Aşağıdaki sayfa metnini hiçbir harfini değiştirmeden baştan sona kopyalayın.

──────── Sayfa metni

9 Temmuz 2010 Cuma

poker gibi

Çelişki yaman şey.

Kendimi “iyi” görüyorum. İster işim olsun ister kişiliğim, “ben az bulunacak cinsten biriyim” diyorum kendime. Buna kendimi inandıracak kanıtlarım var çünkü.
Ama öte yandan, bunun tam tersini kanıtlayacak şeyler de fazlasıyla mevcut. İşim. Hayallerimin, kendime çizdiğim yolun o kadar uzağındayım ki şimdi. Sürünüyorum resmen. “Hak ettiğim bu değil” diyorum. Biliyorum ortam kötü, şanssızım vs. ama, ya “düşündüğüm kadar iyi” değilsem? Belki de “iyi”lik değil aranan? Karakterimin dik başlı yanı bana sorun, büyük sorun.

Öte yandan, özel hayatım da öyle.

Çok yakın bir arkadaşım “yaşın artık kardeş ruhlar yerine vitrin mankenlerini tercih edip hâlâ daha mutlu olabilecek sayıyı geçti Mustafa” demişti. Sözüne uydum. Öğrendiğim şey “kardeş ruhların da dengesiz olabileceği” oldu. Sorun bende mi? Belki. Bu sadece bir konu, çelişki yaşadığım.

────────────────
──────── Gösterilen veriler

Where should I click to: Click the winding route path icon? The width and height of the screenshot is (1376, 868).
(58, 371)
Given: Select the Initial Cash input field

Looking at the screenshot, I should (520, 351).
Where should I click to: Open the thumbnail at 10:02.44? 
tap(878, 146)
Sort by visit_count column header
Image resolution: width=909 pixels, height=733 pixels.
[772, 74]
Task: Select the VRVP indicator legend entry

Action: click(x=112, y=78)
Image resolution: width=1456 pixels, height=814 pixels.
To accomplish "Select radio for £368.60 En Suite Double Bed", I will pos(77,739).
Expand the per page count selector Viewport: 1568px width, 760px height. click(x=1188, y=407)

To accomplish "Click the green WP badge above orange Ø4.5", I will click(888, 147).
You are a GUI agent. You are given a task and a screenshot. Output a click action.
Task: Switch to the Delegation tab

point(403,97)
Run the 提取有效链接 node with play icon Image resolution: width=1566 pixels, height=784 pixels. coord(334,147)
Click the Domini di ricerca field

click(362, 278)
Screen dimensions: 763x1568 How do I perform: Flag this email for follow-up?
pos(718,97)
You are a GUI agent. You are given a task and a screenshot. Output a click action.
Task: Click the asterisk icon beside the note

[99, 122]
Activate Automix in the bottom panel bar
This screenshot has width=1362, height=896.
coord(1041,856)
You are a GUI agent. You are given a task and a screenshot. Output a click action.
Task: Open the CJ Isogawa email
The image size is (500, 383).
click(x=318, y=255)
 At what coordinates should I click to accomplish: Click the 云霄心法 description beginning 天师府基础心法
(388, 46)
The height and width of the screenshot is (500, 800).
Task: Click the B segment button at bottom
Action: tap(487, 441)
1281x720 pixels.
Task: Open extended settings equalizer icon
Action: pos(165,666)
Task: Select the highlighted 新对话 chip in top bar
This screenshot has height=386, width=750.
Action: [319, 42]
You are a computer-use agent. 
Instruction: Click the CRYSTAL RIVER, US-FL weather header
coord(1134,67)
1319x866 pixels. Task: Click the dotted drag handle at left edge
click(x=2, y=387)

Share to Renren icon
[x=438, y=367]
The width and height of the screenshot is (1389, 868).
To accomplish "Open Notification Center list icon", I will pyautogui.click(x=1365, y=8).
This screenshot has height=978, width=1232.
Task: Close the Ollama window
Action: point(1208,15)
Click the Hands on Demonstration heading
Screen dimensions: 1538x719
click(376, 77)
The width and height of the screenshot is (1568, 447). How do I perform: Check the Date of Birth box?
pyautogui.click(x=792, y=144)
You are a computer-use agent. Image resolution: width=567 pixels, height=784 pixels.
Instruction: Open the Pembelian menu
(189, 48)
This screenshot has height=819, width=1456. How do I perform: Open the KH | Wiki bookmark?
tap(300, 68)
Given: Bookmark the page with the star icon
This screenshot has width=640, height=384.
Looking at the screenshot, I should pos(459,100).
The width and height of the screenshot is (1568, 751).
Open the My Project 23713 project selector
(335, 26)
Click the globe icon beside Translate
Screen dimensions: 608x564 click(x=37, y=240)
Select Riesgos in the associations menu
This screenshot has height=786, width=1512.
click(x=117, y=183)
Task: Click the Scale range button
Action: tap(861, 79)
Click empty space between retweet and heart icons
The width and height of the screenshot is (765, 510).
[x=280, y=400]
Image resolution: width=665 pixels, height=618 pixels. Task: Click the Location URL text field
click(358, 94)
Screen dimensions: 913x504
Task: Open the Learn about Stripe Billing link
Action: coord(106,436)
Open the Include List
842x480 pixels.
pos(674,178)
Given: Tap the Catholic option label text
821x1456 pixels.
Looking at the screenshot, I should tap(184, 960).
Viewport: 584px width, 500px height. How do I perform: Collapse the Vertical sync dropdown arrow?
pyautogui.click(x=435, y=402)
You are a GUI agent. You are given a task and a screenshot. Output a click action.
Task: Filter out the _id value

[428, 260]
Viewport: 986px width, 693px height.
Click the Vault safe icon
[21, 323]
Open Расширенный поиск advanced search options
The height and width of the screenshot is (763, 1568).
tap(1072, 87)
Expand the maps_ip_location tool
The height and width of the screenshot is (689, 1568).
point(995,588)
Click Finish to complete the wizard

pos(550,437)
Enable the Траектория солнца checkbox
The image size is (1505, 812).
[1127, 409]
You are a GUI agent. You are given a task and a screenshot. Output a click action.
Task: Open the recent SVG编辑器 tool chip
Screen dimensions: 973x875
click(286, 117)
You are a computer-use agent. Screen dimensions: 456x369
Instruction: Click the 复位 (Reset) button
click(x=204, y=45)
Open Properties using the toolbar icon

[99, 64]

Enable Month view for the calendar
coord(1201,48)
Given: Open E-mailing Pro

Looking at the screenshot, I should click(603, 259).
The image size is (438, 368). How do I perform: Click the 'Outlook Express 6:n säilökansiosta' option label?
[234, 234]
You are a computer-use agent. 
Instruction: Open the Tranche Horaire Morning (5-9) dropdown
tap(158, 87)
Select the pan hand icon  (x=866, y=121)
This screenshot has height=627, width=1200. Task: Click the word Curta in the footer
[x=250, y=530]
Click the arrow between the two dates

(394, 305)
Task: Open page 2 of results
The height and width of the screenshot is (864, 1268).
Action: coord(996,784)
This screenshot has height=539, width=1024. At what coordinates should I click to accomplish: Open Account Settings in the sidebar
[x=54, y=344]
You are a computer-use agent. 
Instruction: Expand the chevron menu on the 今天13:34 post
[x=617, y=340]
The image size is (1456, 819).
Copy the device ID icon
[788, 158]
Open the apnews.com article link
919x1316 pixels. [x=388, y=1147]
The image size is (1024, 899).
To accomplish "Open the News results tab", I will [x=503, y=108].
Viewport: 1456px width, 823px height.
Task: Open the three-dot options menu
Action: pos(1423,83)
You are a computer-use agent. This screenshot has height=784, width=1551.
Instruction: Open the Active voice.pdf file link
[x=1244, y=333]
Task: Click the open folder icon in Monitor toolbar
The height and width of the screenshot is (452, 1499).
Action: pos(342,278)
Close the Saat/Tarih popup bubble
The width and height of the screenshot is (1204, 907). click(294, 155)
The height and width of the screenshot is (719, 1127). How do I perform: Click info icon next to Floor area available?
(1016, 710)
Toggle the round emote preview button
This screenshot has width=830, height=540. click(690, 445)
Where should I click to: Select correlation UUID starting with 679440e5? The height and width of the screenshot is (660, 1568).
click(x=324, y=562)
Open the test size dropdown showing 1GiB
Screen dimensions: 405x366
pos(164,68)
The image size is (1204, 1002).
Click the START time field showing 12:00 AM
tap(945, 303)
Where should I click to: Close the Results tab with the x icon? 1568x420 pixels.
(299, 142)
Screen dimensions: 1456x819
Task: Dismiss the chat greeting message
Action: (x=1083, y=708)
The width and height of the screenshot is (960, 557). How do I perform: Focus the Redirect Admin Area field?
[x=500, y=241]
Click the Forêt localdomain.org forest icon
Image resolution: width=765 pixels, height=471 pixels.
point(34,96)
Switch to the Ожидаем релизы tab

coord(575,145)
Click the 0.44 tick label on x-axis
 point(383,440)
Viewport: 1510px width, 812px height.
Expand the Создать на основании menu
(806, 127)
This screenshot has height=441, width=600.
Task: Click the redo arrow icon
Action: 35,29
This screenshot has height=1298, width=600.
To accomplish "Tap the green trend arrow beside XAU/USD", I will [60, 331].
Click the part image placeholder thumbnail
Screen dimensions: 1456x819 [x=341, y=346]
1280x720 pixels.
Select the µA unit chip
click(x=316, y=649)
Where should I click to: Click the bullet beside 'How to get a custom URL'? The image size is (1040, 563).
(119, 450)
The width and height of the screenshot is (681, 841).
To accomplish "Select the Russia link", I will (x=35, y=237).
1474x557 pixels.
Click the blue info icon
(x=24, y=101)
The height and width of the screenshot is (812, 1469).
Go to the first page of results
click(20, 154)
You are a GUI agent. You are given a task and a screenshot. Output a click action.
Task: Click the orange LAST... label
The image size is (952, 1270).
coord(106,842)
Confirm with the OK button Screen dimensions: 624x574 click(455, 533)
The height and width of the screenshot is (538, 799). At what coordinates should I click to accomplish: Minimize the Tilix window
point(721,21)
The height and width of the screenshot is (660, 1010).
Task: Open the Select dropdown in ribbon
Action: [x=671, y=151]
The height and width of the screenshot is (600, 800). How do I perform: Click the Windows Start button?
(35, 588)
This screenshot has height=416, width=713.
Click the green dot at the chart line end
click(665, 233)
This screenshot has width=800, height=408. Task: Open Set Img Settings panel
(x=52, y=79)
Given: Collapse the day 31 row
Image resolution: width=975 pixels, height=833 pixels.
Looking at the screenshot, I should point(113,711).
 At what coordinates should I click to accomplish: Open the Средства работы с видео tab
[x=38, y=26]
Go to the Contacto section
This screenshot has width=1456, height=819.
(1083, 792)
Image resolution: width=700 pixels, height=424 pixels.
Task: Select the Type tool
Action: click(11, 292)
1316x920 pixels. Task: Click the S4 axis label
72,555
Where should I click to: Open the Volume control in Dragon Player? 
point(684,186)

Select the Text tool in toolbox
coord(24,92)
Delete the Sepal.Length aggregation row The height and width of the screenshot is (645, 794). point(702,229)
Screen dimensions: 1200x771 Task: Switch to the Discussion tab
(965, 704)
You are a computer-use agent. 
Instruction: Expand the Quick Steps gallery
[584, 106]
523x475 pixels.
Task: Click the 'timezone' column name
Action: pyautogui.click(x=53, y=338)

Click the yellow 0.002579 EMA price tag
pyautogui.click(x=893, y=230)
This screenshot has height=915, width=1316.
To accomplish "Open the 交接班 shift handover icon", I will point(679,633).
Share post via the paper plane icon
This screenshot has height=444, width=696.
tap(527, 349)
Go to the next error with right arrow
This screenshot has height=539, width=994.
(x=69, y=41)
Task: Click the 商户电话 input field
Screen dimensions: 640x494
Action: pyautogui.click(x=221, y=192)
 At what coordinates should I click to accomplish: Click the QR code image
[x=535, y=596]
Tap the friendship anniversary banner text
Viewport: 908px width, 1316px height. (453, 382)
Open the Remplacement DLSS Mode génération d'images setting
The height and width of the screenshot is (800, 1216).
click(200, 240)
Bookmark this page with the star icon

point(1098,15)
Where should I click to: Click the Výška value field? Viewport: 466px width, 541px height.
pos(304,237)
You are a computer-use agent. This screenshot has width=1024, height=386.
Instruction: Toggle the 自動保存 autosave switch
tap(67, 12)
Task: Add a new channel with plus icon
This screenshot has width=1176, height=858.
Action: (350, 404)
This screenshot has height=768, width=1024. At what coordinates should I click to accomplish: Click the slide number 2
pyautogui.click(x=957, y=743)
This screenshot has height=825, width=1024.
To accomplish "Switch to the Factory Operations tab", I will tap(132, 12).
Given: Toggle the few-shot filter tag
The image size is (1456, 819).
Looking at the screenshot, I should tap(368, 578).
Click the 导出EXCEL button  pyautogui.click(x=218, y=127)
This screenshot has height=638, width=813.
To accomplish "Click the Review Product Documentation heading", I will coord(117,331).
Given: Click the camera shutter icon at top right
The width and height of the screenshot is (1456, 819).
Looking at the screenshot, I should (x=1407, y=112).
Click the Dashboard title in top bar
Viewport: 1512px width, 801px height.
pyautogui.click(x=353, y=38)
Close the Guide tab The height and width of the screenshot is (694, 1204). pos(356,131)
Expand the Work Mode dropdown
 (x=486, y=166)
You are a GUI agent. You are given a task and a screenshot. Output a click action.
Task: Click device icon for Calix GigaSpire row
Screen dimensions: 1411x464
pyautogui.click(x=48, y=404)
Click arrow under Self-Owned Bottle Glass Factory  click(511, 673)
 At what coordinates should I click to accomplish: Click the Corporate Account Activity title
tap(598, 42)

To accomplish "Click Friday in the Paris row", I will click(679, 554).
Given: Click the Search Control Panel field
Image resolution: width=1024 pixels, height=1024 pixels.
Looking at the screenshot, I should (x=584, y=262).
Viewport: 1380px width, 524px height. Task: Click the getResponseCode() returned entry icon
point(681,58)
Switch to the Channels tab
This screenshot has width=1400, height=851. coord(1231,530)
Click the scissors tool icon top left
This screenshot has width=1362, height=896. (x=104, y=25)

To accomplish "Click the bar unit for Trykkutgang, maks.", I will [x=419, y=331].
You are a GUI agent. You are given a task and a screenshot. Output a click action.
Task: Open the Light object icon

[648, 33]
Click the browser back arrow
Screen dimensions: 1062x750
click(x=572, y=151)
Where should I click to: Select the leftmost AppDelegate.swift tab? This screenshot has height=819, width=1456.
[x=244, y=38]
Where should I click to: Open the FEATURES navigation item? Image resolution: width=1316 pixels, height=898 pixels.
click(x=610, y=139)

────────────────

Alıştırmanın sonucu =
9 Temmuz 2010 Cuma

poker gibi

Çelişki yaman şey.

Kendimi “iyi” görüyorum. İster işim olsun ister kişiliğim, “ben az bulunacak cinsten biriyim” diyorum kendime. Buna kendimi inandıracak kanıtlarım var çünkü.
Ama öte yandan, bunun tam tersini kanıtlayacak şeyler de fazlasıyla mevcut. İşim. Hayallerimin, kendime çizdiğim yolun o kadar uzağındayım ki şimdi. Sürünüyorum resmen. “Hak ettiğim bu değil” diyorum. Biliyorum ortam kötü, şanssızım vs. ama, ya “düşündüğüm kadar iyi” değilsem? Belki de “iyi”lik değil aranan? Karakterimin dik başlı yanı bana sorun, büyük sorun.

Öte yandan, özel hayatım da öyle.

Çok yakın bir arkadaşım “yaşın artık kardeş ruhlar yerine vitrin mankenlerini tercih edip hâlâ daha mutlu olabilecek sayıyı geçti Mustafa” demişti. Sözüne uydum. Öğrendiğim şey “kardeş ruhların da dengesiz olabileceği” oldu. Sorun bende mi? Belki. Bu sadece bir konu, çelişki yaşadığım.